* **과제 목표**: 자료에서 "This screenshot has height=795, width=1512." 문구가 있는 줄부터 "pos(34,765)" 문구가 있는 줄까지, 두 줄을 모두 포함해 한 글자도 바꾸지 말고 옮겨 적어 주세요.

• • •

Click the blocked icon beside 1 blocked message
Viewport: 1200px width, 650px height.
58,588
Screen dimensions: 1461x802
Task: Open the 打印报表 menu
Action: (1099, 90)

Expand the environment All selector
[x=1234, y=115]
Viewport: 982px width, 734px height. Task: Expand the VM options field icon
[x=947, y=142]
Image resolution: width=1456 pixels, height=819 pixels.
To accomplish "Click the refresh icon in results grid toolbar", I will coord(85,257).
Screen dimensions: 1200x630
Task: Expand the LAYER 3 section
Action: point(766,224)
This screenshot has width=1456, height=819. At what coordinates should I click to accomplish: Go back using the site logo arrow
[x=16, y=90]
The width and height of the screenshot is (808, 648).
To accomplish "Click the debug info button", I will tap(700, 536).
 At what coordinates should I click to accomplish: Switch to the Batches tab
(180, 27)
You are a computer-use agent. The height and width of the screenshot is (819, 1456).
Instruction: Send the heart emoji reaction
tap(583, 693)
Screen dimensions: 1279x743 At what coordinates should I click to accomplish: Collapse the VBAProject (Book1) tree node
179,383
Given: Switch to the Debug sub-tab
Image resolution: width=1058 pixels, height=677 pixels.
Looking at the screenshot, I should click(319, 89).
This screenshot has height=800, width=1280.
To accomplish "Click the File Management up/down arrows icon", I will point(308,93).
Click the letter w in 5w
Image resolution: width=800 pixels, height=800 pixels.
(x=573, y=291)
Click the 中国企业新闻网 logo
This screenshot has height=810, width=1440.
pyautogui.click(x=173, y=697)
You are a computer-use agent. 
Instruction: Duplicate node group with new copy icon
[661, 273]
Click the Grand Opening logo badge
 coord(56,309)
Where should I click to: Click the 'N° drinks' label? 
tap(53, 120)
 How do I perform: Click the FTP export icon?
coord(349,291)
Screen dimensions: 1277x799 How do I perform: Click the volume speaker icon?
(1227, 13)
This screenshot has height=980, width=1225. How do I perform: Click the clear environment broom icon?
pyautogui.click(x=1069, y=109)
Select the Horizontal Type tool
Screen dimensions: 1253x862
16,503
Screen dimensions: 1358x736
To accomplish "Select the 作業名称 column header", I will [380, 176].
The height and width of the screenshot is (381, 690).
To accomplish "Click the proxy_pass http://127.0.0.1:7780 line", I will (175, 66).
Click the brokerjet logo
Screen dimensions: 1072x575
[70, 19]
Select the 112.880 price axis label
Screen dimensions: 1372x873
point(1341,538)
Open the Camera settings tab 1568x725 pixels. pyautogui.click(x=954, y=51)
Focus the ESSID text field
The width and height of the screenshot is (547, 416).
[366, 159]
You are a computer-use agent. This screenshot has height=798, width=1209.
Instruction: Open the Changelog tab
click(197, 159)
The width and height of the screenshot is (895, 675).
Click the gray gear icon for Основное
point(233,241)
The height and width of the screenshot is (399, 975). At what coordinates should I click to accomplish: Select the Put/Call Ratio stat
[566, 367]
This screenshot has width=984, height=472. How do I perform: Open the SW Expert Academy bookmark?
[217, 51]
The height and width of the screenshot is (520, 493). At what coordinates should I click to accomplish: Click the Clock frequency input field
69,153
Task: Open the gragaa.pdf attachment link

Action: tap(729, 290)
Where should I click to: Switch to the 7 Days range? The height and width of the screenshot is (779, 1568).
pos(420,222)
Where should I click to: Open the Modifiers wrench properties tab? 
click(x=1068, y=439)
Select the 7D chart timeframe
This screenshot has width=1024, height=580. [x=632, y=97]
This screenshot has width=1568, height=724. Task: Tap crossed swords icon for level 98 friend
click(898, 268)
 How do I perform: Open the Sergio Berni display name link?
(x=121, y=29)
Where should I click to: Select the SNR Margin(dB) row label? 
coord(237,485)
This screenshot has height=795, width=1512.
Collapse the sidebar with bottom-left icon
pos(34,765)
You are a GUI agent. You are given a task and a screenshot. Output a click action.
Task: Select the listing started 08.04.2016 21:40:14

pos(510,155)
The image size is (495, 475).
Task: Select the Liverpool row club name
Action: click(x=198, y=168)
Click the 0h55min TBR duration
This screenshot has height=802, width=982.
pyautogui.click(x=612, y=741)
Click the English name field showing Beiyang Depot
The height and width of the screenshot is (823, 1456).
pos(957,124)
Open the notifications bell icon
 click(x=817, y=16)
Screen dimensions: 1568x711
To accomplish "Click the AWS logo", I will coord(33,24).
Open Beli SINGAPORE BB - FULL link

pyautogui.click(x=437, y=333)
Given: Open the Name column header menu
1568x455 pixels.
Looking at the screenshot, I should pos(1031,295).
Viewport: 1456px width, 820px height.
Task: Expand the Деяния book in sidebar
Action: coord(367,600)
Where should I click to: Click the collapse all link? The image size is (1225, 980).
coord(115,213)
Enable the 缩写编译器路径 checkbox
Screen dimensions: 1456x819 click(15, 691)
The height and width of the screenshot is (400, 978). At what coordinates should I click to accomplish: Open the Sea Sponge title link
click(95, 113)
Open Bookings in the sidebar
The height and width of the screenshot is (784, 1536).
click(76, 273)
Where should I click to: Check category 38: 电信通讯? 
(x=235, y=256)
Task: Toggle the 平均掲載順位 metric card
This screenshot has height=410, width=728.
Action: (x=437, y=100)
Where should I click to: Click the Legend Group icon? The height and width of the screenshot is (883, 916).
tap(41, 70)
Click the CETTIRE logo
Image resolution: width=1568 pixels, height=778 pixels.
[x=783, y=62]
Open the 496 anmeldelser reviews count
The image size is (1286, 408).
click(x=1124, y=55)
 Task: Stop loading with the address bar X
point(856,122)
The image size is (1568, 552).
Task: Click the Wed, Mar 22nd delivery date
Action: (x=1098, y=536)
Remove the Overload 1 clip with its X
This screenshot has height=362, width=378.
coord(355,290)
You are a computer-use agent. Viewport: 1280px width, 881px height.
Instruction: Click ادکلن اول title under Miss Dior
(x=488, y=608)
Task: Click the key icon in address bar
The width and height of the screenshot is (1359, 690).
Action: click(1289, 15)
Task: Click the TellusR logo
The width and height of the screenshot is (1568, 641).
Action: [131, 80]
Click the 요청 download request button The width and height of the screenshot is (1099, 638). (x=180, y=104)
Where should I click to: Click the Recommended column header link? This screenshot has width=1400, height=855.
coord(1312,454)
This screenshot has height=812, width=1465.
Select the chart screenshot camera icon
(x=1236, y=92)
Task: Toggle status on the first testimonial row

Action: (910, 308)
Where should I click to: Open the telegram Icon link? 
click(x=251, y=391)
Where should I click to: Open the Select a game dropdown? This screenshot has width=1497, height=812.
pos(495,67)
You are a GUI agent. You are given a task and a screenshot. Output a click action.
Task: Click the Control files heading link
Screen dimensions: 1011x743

• • •

* **출력**:
This screenshot has height=795, width=1512.
Collapse the sidebar with bottom-left icon
pos(34,765)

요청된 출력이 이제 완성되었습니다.